|Place||Asia: Netherlands East Indies, Ambon, Pulau, Ambon|
|Physical description||Metal; Wood|
Osterreichische Waffenfabrik Gesellshaft, Steyr
Second World War, 1939-1945
Dutch Mannlicher Model 1895 Carbine : Netherlands East Indies Army
The Dutch Mannlicher Model 1895 bolt action carbine. The left side of the receiver is marked 'STEYR 1896'. It has a single piece wood stock without a top hand guard. There is a rounded rectangular recess in the right sight of the buttstock measuring 48 mm by 10 mm. There is a flat fixed sling loop attached to the bottom of the butt as well as to the lower fore end of the stock.

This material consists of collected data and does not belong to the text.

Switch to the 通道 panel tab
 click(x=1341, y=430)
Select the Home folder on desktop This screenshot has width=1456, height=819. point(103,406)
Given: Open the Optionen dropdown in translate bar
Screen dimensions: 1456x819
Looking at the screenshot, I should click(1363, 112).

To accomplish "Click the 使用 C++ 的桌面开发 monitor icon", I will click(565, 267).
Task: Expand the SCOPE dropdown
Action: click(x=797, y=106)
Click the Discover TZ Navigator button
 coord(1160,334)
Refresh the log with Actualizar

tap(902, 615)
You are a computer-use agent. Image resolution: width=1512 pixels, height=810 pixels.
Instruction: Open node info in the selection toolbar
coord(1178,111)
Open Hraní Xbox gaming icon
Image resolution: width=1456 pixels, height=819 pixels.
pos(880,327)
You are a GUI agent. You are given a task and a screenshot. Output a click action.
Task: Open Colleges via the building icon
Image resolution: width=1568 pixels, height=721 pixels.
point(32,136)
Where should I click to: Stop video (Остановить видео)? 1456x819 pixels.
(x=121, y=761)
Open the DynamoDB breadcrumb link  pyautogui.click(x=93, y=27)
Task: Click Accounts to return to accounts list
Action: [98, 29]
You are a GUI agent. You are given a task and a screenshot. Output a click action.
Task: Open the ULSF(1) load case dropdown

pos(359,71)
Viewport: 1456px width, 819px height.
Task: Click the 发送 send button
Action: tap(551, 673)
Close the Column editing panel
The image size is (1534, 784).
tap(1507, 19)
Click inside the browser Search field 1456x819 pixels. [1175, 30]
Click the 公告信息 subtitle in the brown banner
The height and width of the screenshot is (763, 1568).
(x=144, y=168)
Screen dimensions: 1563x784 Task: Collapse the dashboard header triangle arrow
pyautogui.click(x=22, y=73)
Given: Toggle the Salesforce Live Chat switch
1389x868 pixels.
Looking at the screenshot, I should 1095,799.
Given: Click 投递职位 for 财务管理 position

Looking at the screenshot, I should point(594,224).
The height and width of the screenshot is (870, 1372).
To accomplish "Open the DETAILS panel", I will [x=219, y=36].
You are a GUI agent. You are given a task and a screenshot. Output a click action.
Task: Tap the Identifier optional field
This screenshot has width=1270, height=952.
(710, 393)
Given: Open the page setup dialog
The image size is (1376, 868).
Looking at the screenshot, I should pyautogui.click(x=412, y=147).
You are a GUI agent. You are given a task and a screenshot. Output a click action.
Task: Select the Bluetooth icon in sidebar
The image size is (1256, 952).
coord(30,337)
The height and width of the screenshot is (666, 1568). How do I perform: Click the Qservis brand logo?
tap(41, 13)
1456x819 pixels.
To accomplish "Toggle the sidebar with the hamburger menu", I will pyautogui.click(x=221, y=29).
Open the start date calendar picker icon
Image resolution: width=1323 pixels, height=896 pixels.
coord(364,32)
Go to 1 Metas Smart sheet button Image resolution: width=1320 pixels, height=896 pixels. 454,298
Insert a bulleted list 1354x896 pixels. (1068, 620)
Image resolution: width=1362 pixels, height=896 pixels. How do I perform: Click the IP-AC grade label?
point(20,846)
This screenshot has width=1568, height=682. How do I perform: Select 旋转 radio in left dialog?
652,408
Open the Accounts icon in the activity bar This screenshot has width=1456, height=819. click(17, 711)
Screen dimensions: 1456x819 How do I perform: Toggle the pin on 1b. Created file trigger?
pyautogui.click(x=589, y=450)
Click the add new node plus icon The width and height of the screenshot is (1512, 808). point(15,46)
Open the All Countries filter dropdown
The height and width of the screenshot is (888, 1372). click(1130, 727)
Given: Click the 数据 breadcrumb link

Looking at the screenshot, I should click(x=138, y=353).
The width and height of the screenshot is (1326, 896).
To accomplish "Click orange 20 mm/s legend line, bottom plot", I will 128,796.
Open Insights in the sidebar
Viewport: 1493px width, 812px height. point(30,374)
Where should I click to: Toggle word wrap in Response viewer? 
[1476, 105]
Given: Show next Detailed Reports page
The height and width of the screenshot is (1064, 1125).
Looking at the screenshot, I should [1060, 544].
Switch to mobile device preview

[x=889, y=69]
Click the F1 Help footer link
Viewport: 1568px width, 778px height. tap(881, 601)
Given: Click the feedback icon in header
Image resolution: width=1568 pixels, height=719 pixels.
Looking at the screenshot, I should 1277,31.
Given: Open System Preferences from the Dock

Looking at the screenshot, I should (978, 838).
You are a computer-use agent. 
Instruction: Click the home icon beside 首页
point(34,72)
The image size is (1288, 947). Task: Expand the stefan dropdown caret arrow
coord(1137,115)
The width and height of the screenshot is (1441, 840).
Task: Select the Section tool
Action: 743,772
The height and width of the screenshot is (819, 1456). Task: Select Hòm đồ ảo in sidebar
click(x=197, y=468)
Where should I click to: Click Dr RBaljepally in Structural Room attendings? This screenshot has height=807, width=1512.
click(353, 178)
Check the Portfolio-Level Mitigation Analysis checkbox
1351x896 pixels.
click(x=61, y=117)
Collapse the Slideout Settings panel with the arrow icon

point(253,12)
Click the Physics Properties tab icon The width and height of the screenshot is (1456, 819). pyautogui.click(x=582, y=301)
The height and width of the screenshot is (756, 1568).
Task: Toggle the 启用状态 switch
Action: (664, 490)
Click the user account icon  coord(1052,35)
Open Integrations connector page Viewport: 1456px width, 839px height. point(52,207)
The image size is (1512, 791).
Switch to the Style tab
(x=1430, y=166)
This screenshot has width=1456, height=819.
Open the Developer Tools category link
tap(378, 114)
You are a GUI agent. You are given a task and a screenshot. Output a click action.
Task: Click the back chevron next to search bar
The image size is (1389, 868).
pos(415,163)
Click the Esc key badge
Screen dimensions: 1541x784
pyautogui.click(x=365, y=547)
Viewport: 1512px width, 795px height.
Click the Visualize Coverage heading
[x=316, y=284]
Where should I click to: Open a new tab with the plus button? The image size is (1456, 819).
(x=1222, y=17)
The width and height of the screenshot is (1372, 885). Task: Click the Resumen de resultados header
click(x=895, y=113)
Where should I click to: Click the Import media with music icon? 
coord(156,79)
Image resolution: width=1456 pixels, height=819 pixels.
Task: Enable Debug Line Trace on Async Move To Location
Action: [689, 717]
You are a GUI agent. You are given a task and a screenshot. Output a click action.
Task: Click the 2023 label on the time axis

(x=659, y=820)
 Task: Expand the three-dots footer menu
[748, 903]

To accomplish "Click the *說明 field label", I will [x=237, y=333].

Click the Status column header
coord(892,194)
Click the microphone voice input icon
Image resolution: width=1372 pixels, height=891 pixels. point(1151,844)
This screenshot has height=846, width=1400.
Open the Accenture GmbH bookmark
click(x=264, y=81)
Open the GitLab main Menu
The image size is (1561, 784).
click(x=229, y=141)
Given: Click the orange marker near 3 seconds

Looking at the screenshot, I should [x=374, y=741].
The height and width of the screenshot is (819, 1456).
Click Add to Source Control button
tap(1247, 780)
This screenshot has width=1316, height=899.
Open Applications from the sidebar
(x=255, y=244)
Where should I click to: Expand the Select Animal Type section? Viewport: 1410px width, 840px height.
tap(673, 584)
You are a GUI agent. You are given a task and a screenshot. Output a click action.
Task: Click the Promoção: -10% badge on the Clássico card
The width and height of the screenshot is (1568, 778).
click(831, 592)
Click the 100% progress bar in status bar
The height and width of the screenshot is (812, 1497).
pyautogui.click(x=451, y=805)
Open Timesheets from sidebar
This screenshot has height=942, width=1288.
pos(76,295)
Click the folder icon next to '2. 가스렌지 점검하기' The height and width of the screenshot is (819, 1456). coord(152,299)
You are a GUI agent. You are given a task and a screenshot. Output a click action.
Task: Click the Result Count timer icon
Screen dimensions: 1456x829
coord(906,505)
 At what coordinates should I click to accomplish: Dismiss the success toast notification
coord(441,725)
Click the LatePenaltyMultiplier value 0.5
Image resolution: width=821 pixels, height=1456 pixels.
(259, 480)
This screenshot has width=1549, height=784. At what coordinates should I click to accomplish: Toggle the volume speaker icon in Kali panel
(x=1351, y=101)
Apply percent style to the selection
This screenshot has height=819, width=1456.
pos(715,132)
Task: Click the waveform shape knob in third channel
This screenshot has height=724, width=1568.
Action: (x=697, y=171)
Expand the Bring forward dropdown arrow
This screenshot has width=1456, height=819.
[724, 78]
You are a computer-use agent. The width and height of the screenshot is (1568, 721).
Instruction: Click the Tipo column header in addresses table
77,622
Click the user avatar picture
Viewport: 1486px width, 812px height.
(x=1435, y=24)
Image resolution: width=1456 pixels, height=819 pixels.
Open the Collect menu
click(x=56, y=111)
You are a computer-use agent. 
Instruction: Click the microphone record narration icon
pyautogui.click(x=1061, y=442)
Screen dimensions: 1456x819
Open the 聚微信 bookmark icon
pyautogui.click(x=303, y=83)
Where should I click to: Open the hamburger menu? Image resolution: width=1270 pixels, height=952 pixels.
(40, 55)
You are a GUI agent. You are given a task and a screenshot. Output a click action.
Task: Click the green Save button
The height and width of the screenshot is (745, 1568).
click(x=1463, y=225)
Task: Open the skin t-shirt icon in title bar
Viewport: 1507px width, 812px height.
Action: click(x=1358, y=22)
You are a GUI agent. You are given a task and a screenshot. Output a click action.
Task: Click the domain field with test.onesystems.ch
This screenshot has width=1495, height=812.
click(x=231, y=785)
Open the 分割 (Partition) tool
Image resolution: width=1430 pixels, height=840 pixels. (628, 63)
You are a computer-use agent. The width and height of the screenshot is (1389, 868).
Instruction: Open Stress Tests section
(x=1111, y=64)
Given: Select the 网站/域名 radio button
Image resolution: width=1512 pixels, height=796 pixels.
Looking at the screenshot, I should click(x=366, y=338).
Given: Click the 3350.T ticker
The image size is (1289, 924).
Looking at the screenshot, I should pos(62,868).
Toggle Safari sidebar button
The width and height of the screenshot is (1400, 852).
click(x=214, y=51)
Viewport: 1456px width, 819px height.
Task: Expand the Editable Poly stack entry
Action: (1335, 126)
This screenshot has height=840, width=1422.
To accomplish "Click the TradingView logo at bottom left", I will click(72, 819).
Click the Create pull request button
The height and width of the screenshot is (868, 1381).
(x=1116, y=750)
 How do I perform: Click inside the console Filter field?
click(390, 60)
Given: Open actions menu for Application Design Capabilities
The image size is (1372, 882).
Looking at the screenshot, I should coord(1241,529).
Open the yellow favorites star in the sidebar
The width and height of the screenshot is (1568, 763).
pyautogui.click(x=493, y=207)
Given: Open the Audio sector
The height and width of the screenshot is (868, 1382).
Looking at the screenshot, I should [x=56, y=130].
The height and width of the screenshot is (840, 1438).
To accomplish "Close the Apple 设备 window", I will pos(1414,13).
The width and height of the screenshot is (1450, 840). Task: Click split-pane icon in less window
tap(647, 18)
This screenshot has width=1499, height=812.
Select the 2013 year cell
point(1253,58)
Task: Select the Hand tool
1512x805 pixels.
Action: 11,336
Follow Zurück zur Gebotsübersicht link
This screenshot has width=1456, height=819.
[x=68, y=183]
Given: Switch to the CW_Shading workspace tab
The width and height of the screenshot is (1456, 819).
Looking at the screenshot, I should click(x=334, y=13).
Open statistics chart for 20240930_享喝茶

The magazine is a five shot, vertical, clip loaded integral box. The bolt, with a turned down arm, has two locking lugs located at the head of the body and has a thumb safety lever attached to the rear. The sights are a front barley corn blade and a tangent V notch rear. The butt plate is marked 'D 418'. The bolt is marked '2589' at the arm and '89A' at the bolt head, on the bolt rear and on the safety lever. '19' is stamped in front of the magazine.
The Dutch Mannlicher Model 95 carbine was issued to Koninklijk Nederlands Indisch Leger (KNIL) troops in the Netherlands East Indies during the Second World War. This example was collected by a crew member of HMAS Glenelg while repatriating Australian Prisoners of War from the island of Ambon at the end of the Second World War. In late 1941, Ambon was defended by the Royal Netherlands East Indies Army Garrison, 'Gull Force' made up of the Australian 8th Division's 2/21Battalion, as well as some divisional artillery and support units. The invading Japanese forces landed on the island on 30 January 1942 and the last allied troops on Ambon surrendered on 3 February 1942. After the surrender, more than 300 Australian and Dutch Prisoners of War were chosen at random and executed.